I have a new favorite passage of scripture, but it’s a weird one to highlight:

But he (Jesus) answered them, “An evil and adulterous generation seeks for a sign, but no sign will be given to it except the sign of the prophet Jonah. For just as Jonah was three days and three nights in the belly of the great fish, so will the Son of Man be three days and three nights in the heart of the earth. Matthew 12:39-40

This verse means so much to me because it shows how God stands outside of time. He sees the beginning, middle and end all  at once.  He used a man like Jonah, knowing that his example would be an illustration for His Son, Jesus, to use nearly 800 years later!
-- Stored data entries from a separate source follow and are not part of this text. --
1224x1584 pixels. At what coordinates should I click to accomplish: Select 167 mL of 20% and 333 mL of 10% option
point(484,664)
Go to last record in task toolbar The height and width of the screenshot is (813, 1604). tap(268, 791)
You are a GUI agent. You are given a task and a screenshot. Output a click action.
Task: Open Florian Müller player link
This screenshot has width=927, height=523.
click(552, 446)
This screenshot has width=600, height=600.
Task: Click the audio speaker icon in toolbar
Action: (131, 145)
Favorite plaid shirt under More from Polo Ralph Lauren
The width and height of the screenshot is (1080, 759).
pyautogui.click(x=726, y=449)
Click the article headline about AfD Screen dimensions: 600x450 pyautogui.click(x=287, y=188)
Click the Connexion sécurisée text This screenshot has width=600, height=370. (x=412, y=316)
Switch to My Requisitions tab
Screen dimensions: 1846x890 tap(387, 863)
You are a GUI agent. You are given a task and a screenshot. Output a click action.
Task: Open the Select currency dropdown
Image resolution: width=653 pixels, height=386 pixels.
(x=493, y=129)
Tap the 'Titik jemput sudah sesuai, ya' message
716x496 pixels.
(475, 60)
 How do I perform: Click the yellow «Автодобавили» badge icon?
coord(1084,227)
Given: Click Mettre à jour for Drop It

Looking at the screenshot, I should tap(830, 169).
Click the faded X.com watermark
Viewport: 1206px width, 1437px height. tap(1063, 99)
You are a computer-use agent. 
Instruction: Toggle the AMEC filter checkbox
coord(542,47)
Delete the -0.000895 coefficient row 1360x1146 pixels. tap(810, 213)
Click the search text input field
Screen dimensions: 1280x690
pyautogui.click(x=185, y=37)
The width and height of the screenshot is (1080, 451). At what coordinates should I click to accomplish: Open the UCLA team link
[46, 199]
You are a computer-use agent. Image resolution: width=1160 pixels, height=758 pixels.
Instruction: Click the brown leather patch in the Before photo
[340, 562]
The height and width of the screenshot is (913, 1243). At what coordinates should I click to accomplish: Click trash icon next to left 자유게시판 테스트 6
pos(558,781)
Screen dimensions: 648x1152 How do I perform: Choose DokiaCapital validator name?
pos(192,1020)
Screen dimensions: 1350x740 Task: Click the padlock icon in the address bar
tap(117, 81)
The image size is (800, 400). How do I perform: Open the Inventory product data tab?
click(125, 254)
This is important for suicide loss survivors because we can often feel like our children’s lives were cut short and they cannot be used by God since it was their own doing. But take a closer look at Jonah’s life:

Did Jonah rebel against what God was asking him to do? Yes.

Did Jonah run from God? Yes.

Did Jonah try to hide from God? Yes.

Was Jonah angry at God? Yes.

Was Jonah convinced that death was the only answer? Yes.

Did God use all of this to His glory? Yes!

Jonah tried to hide. When he was found out, he asked to be killed. When his wish was granted by being thrown overboard he describes the experience of what it felt like to “die”. When God saved him by appointing a fish to swallow him whole for 3 days, he finally repents and does what God asks him to do. Or does he? His actions were those of obedience, but his attitude was still in rebellion.

3 Therefore now, O Lord, please take my life from me, for it is better for me to die than to live.” And the Lord said, “Do you do well to be angry?” Jonah 4:3-4

When God asks if Jonah thinks his anger is warranted He gets no answer the first time. When God asks him a second time, Jonah is brazen enough to debate with God:

 But God said to Jonah, “Do you do well to be angry …?” And he said, “Yes, I do well to be angry, angry enough to die.” Jonah 4:9

Jonah hated his given circumstances. He was mad at God about what was happening, mad enough to say he was right and God was wrong. He kept company with Moses who said, “Kill me now.”

This little four-chapter Book of Jonah is worth reading on your own. In it you will see the sovereignty of God that has ministered to me in Tristan’s loss. But what God brought to my attention this time was the fact that while Jonah was such a flawed person, he was chosen by God for a specific purpose. That purpose continued on after his death just as it was said of Abel, “and through faith, though he is dead, he still speaks.” Heb 11:4.

Our children may have ran from what God called them to do (live). They certainly were sinners, as we all are, yet God appoints sinners for His purposes and even ordained Jonah’s actions to be a part of the story of Christ. Eight hundred years later Jesus uses Jonah’s disobedient life as a sign. Three days, three nights. I bet Jonah never guessed his time spent in the belly of a big fish was preordained to be an illustration for use by our precious Savior.

Dear God, my Tristan was not second-best. His life was not second-best even though it feels wasted and thwarted. I wish he was still here to live with us and for You. He’s not with us, but he is living for You, WITH you. Please help me to want to live for You, too. I so just want us all to be there together. Use me as you use Tristan. And please, come quickly! In Jesus name, Amen.